## TEXTE FOURNI

· · · ·

Roman Polanski dégaine tout son talent pour la mise en scène dans cette époustouflante adaptation du succès de Broadway signé David Ives. Une surprise de fin de compétition au 66ème Festival de Cannes qui a bouleversé les certitudes du palmarès à venir.

Après son dernier film, Carnage, qui nous avait laissés de marbre, le réalisateur continue dans sa lancée théâtrale et semble revenir à un style plus familier malgré les contraintes qu’il s’est imposé. Loin de s’enfermer dans son choix de huis clos à deux personnages situé dans une salle de théâtre, il multiplie les échappatoires visuelles, sonores, scénaristiques.

Non content d’adapter une pièce elle-même inspirée de La Vénus à la fourrure de Sacher-Masoch, le film regorge de délicieuses mises en abyme, où l’auteur, le metteur en scène, et même le réalisateur cinématographique semblent faire partie d’un vaste jeu de miroirs à travers les époques et les dimensions. La ressemblance de Mathieu Amalric avec Polanski et le fait qu’il donne la réplique à la Emmanuelle Seigner, muse du cinéaste, ne sont pas étrangers au renforcement de cette étrange impression.

· · · ·

Éléments du jeu de données:
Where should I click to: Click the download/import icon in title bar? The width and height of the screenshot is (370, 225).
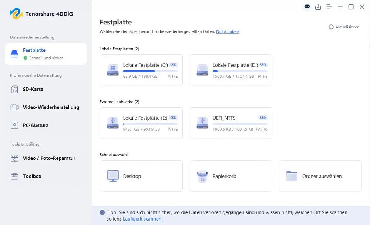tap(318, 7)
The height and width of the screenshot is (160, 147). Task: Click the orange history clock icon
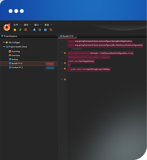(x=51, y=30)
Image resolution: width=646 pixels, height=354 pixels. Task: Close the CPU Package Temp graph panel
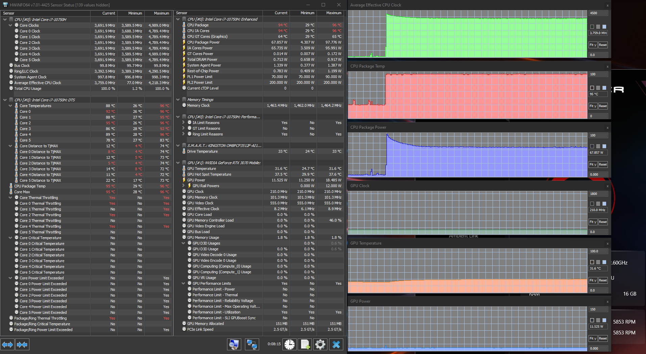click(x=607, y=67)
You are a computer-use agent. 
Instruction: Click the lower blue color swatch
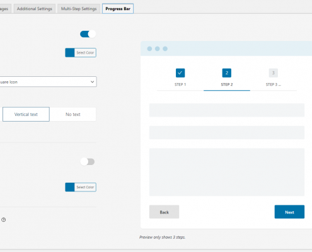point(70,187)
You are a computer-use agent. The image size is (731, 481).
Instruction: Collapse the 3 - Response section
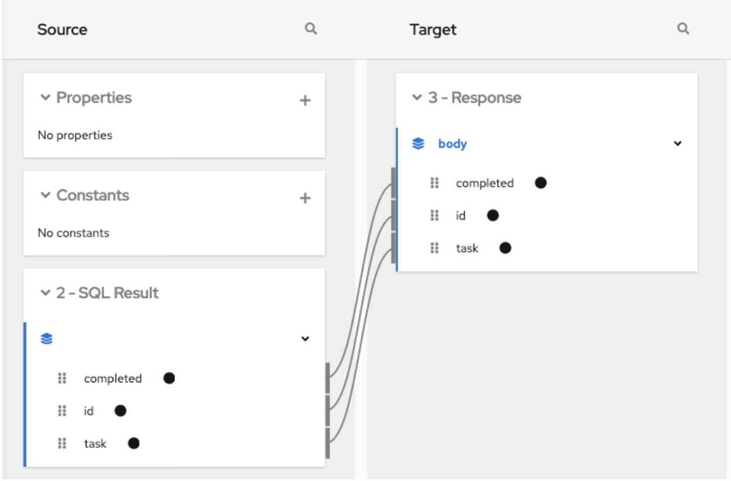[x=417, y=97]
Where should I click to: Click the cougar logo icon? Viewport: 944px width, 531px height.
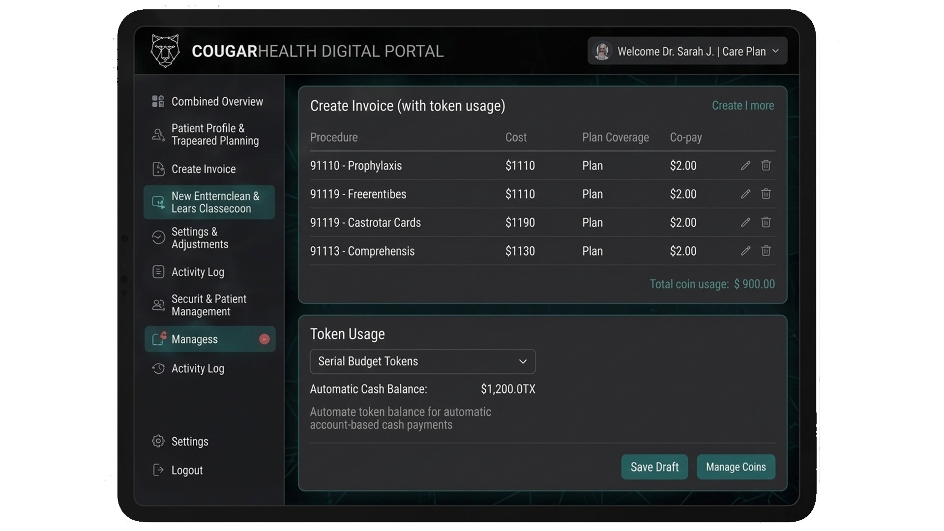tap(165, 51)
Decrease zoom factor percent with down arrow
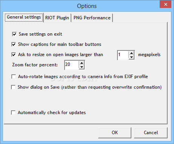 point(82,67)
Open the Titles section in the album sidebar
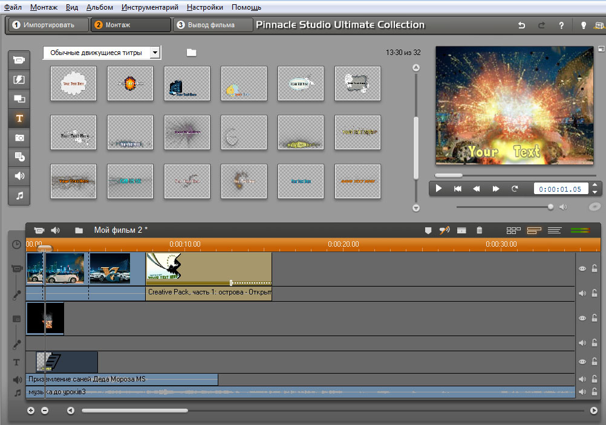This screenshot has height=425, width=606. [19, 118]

· · · ·

## CONSIGNE 1
Répondez aux questions suivantes à partir de la critique du film de Roman Polanski :
(a) Qui signe le succès de Broadway que le film adapte ?
(b) Quel est le titre du dernier film du réalisateur mentionné dans la critique ?
(c) De quelle œuvre, et de quel auteur, la pièce adaptée est-elle elle-même inspirée ?
## CONSIGNE 2
Poursuivez la critique du film de Roman Polanski en enchaînant sur sa dernière phrase.

## RÉPONSE FINALE 1
(a) David Ives.
(b) Carnage.
(c) La Vénus à la fourrure, de Sacher-Masoch.

## RÉPONSE FINALE 2
Intelligent et spirituel, avec une touche de mysticisme, La Vénus à la fourrure alterne d’intenses situations émotionnelles avec des traits de dérision, soulignés par les accords du compositeur Alexandre Desplat. Les prestations d’Almaric et Seigner, déconcertantes au premier abord, évoluent à mesure que la relation entre les deux protagonistes s’étoffe, et c’est alors que l’on réalise peu à peu la richesse et la subtilité de leur jeu qui, parfois à lui seul, parvient à exprimer cette étrange transformation de leur jeu de pouvoir.

Des performances que vient renforcer, une fois de plus, une mise en scène millimétrée qui semble maîtrisée sans effort. Chaque costume, maquillage, décor et les choix de direction d’acteurs sont autant d’éléments supplémentaires de ce grand caprice, auquel Roman Polanski choisit de donner une direction clairement féministe, ne se cantonnant pas à la portée subversive du roman d’origine, d’où le terme « masochisme » est né.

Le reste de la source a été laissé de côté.